WHAT THE TASK ASKS -> Exactly and only the lines from the line holding "Given: Expand sharing" to the end of the records should be reproduced. Leave pictures out.

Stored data
§

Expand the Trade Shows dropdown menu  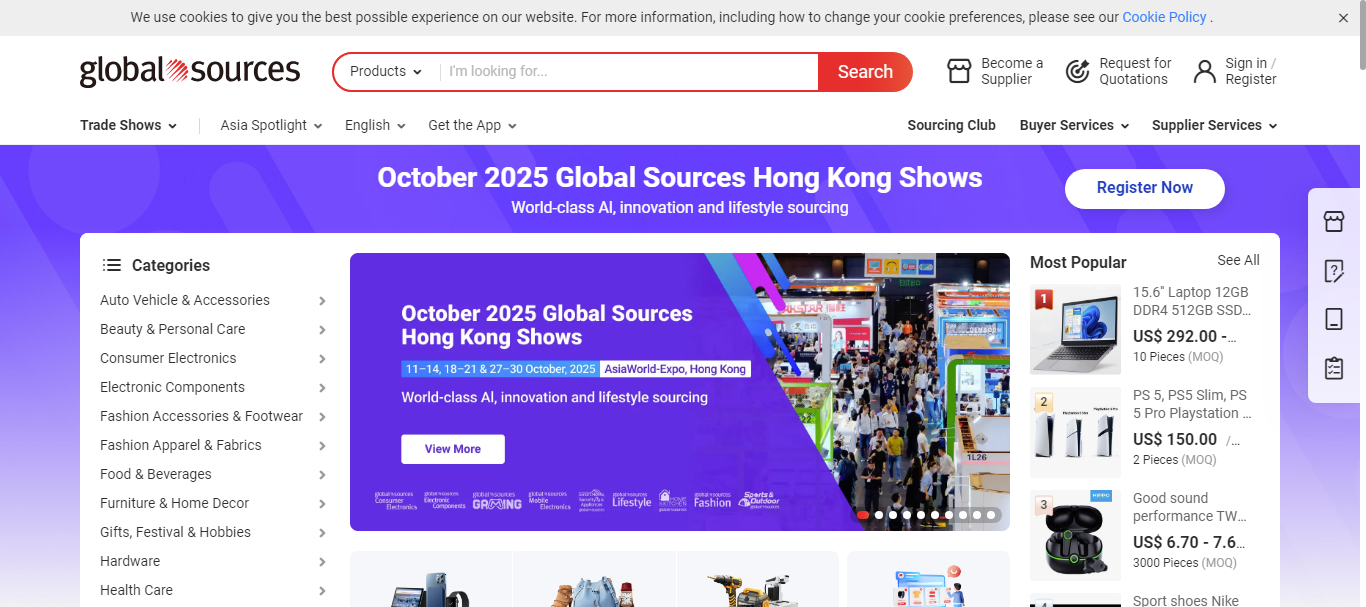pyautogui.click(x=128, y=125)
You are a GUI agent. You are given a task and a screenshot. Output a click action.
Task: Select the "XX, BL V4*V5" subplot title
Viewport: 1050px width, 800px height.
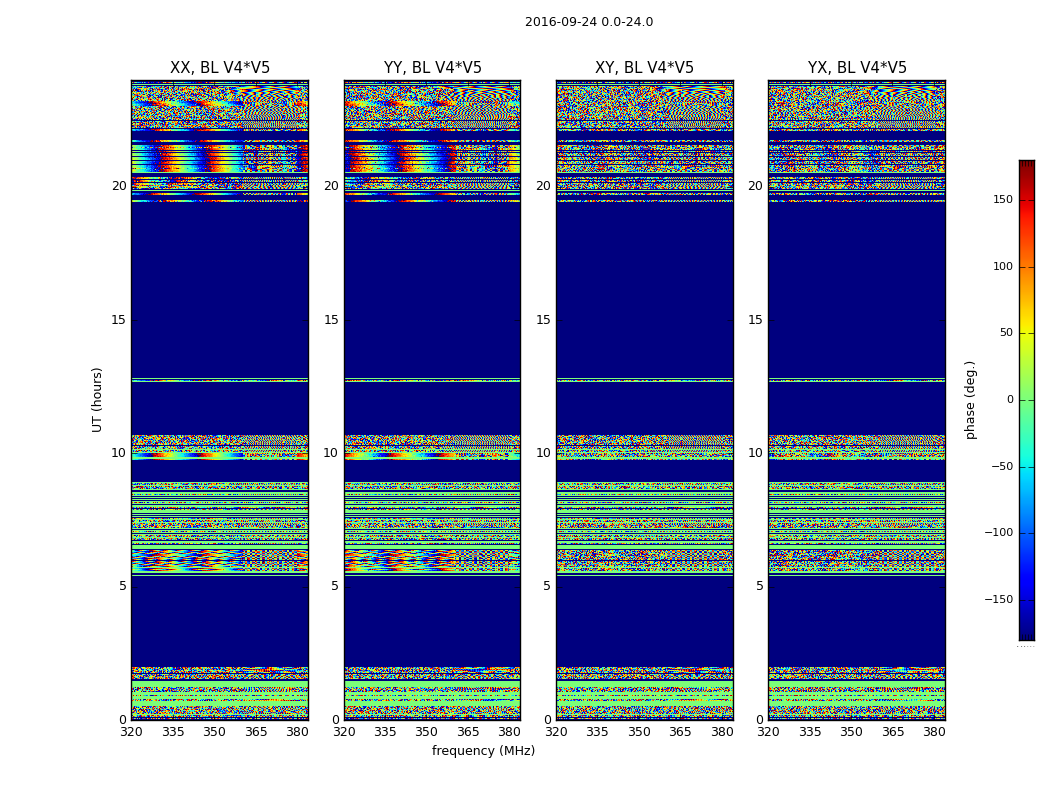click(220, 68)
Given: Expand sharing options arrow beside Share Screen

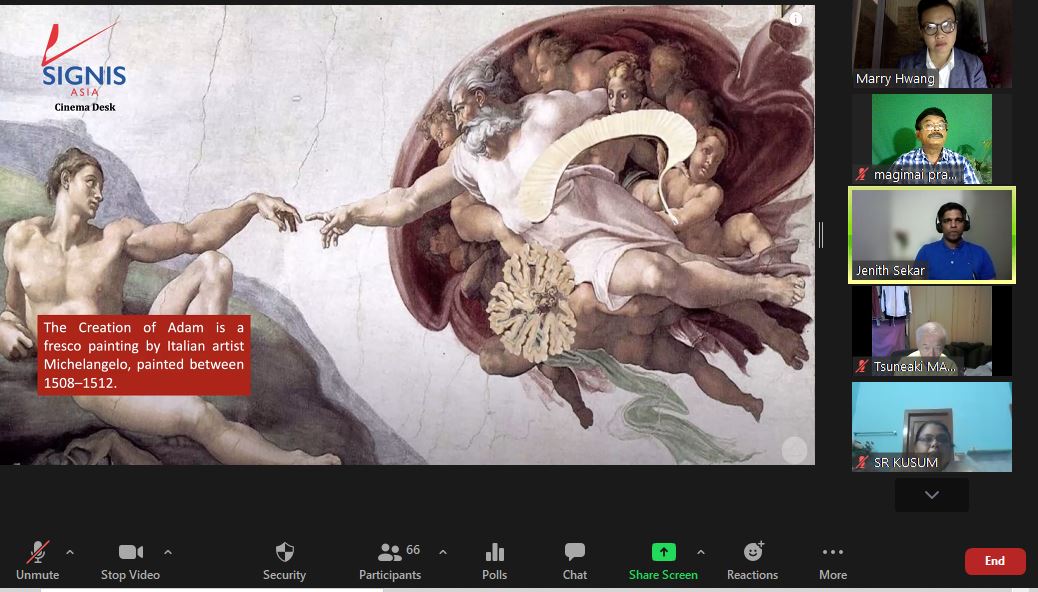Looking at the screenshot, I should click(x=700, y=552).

§

YOUR SOLUTION ->
Given: Expand sharing options arrow beside Share Screen

Looking at the screenshot, I should click(x=700, y=552).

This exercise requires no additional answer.